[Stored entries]

• • • •

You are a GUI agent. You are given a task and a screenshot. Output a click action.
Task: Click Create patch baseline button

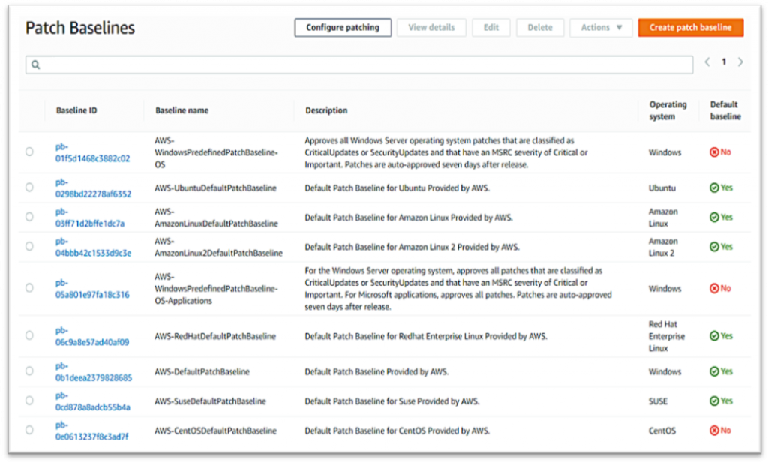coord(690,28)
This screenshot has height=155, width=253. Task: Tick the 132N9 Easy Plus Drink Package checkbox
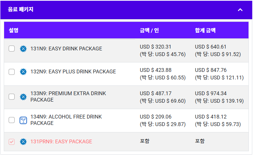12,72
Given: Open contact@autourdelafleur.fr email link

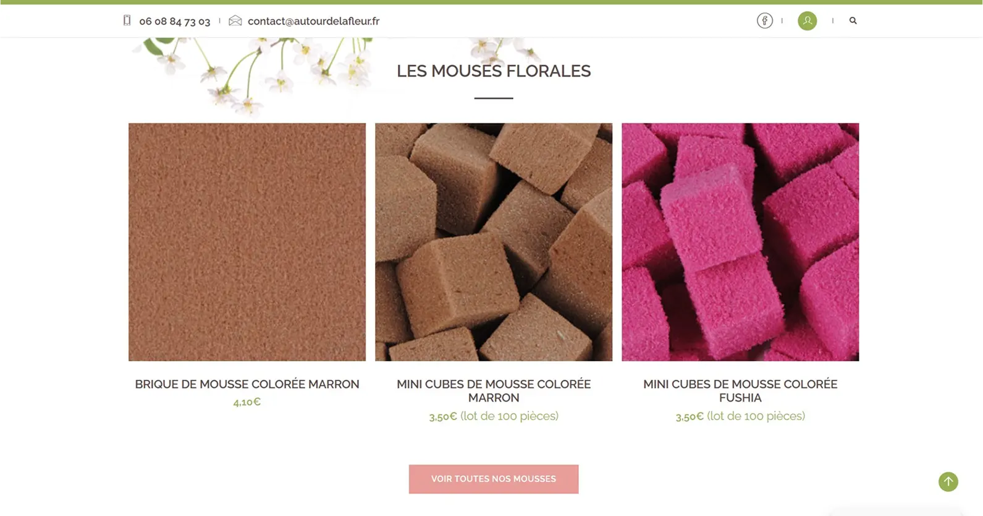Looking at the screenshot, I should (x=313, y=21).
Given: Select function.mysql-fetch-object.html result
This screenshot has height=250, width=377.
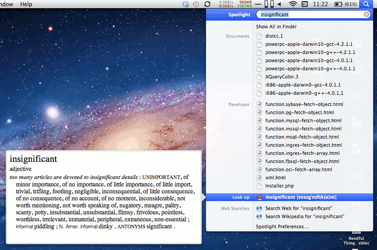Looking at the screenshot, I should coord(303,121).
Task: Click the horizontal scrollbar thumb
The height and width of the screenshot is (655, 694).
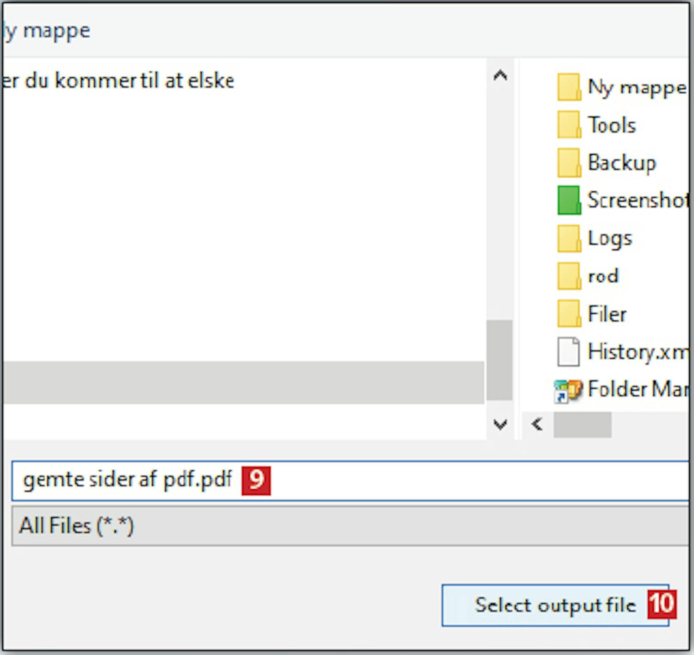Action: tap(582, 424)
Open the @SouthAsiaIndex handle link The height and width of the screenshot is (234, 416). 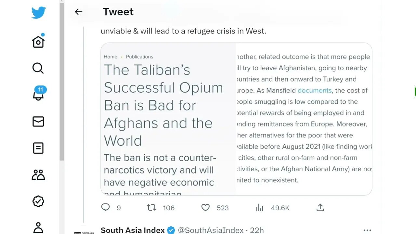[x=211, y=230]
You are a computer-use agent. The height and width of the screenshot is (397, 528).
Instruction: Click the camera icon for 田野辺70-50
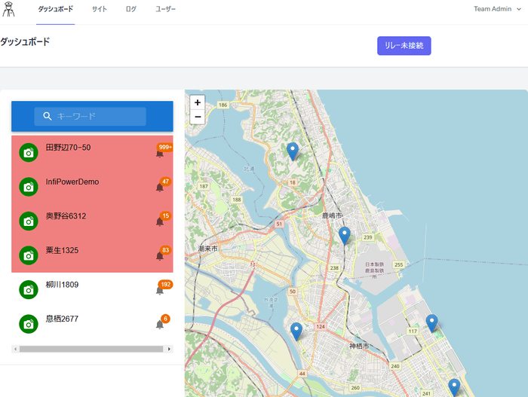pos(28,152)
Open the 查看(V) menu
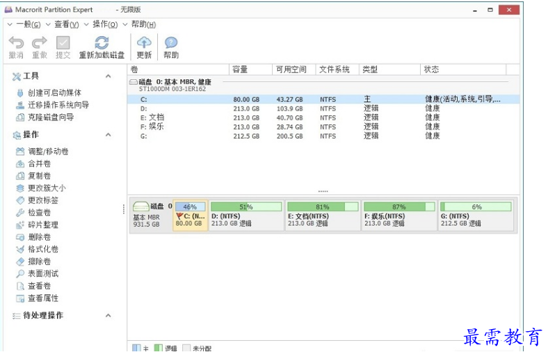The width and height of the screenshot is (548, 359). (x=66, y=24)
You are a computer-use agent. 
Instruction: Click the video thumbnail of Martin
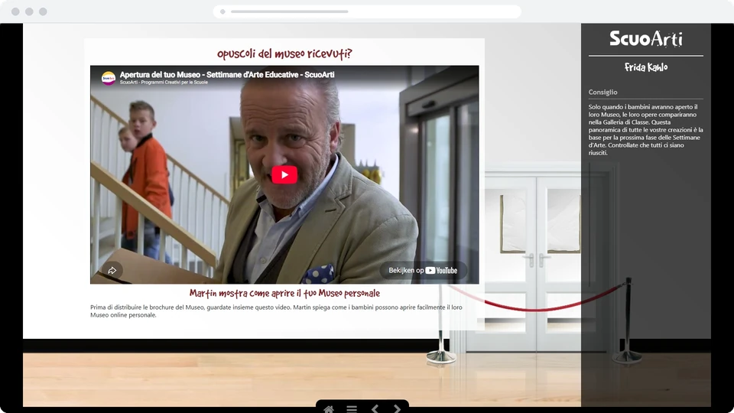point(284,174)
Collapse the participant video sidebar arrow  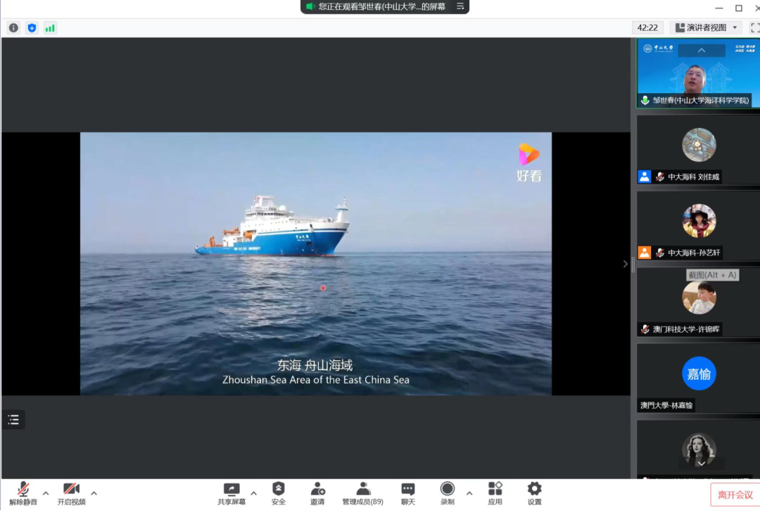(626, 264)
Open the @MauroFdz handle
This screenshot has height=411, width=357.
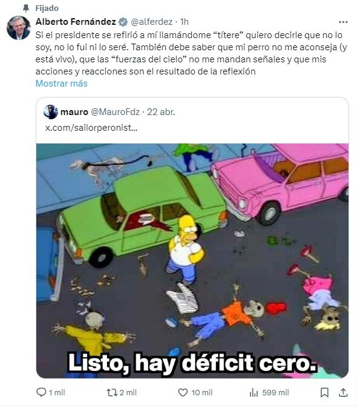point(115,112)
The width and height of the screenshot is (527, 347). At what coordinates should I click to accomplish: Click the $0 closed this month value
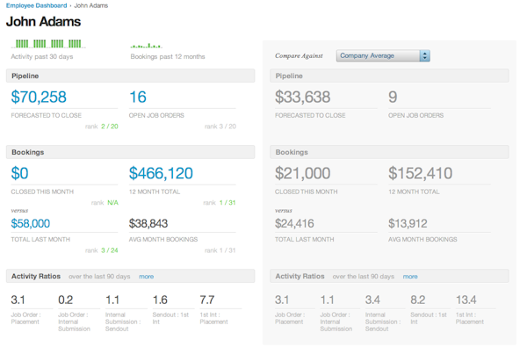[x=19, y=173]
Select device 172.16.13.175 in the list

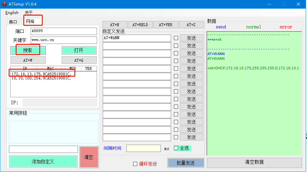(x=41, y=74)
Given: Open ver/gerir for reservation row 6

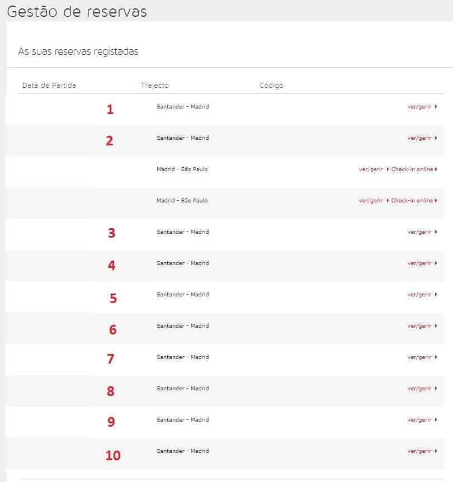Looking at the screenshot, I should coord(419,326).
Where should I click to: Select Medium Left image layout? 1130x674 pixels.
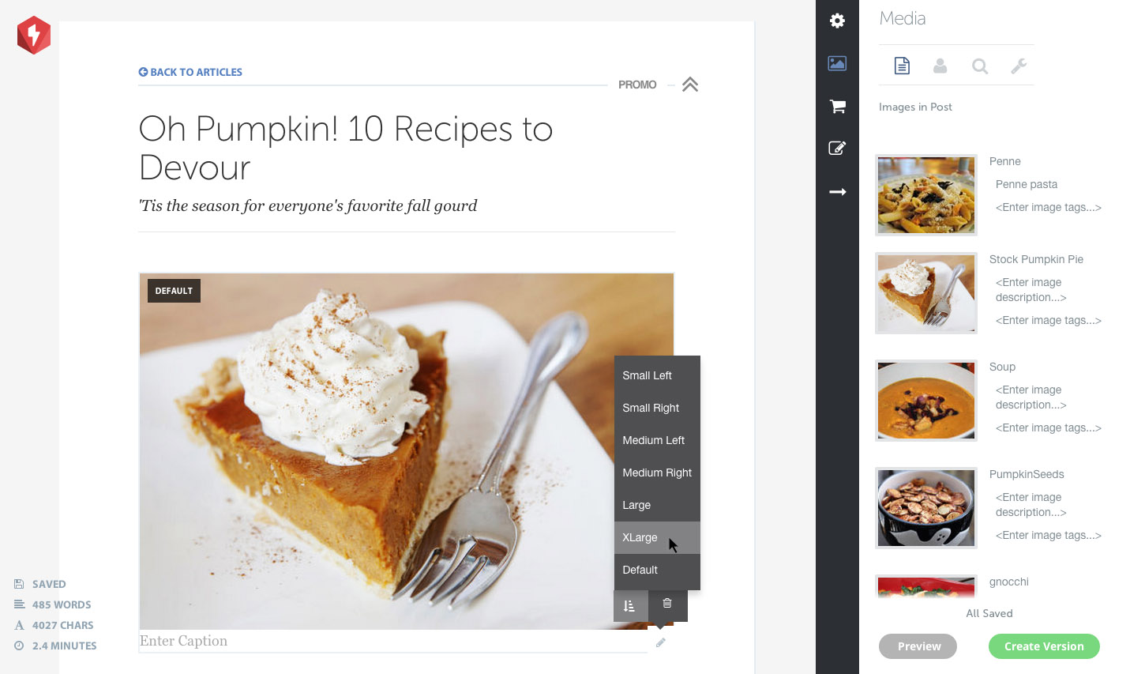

• • • •

● Aim of the task
Check every line of the entries above, and copy those that carry the string "computer".

● Problem solution
You are a computer-use agent. The height and width of the screenshot is (397, 528).
You are a computer-use agent. 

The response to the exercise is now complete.